Task goal:
Answer these from the Purdue Autism Center article:
1. In what month did the group achieve center status?
2. What did the "white paper" petition the provost to do?
3. At which university did Schwichtenberg work as a clown during her college years?

Document extract:
^^^^

About six years ago, Purdue started laying the groundwork for what is now its newest research center, the Purdue Autism Center.
While the group just recently achieved center status in March, the foundation started six years ago after both community and faculty members submitted a "white paper." The document petitioned the provost to make autism research a focal point at Purdue, according to A.J. Schwichtenberg, a co-director and founding member of the center.
Schwichtenberg’s experience in autism stems from her college years at Hamline University, when she worked as a clown making animal balloons and performing magic tricks, among other clown activities, she said. The child engagement skills she picked up as a clown translated well when she pursued autism intervention and, eventually, full-time work with families.
After graduating, Schwichtenberg took autism intervention as a full time gig and began engaging with many more families as a practitioner.
Eventually, it became too exhausting.
“I couldn’t maintain that level of enthusiasm, that level of being on every day,” she said.

^^^^

Given information:
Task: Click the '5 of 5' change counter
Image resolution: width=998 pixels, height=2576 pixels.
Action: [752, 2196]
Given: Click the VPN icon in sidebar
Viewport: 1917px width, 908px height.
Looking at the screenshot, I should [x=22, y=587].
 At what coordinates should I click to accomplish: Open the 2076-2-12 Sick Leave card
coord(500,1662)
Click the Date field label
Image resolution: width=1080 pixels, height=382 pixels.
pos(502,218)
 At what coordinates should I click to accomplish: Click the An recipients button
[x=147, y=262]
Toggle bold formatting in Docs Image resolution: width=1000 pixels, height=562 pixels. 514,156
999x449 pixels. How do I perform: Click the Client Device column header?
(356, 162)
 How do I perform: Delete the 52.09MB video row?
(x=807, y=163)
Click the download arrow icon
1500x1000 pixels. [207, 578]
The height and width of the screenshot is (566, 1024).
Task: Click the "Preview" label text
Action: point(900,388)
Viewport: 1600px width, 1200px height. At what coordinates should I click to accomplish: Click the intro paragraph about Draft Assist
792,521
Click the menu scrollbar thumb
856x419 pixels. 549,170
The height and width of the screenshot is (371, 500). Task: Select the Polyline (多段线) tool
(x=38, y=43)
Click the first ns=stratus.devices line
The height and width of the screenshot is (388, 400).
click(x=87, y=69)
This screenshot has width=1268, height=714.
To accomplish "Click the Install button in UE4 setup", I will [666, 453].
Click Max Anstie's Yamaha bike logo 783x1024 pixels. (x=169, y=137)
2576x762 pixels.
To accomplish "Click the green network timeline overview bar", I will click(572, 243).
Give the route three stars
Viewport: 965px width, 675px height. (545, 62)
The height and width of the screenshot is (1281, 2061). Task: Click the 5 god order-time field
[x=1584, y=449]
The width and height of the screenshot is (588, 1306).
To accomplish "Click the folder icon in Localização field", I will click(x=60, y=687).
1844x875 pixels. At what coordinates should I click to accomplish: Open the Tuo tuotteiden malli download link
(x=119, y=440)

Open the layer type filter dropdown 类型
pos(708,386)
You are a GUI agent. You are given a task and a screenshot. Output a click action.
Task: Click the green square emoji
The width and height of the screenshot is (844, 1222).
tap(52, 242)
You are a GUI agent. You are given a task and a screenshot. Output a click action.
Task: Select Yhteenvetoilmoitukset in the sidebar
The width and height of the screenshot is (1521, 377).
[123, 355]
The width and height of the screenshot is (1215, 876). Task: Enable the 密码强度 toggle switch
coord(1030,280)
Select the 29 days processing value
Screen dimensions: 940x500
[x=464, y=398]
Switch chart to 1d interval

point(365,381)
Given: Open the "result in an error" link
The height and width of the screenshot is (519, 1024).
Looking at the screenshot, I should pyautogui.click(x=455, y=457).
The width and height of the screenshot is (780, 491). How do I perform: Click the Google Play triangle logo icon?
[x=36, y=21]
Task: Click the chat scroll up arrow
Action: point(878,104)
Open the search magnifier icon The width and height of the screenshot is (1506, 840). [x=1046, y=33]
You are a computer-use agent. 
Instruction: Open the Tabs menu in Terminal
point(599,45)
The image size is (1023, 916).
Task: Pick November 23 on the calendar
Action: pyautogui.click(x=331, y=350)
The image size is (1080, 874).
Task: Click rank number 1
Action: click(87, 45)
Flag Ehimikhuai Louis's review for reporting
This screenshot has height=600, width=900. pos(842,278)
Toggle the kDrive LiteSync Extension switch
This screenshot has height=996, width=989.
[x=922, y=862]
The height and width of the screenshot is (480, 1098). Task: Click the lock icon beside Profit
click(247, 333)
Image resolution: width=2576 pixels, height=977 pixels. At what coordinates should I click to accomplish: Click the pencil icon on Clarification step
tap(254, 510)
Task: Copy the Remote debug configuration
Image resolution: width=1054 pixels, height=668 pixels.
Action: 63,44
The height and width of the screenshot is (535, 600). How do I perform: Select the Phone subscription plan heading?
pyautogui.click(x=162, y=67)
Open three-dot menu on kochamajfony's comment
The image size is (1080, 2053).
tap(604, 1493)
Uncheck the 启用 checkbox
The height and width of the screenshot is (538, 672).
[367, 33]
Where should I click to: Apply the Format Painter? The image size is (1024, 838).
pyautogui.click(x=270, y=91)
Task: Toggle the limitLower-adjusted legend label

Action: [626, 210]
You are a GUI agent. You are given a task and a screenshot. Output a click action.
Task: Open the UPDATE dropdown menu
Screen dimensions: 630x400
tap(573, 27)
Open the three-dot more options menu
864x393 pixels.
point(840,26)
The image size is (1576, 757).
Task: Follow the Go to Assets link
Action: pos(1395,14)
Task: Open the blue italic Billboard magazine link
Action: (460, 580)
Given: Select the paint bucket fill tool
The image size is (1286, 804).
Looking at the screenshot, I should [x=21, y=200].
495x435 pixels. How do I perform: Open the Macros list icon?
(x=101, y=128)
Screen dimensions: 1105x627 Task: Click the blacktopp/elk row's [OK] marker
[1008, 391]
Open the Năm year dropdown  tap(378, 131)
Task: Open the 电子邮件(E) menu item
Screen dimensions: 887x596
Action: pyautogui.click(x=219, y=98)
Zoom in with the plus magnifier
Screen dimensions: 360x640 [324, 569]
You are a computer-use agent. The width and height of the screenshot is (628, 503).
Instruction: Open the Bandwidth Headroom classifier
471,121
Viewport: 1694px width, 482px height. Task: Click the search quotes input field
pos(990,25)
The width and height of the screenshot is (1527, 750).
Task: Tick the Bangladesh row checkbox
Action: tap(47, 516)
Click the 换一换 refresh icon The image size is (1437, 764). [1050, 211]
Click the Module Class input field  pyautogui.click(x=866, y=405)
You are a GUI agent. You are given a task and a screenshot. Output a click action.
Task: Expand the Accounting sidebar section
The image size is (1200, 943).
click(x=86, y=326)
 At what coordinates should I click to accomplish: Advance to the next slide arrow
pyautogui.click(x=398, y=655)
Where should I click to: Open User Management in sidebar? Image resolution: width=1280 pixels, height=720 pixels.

^^^^

Problem solution:
1. March
2. Make autism research a focal point at Purdue
3. Hamline University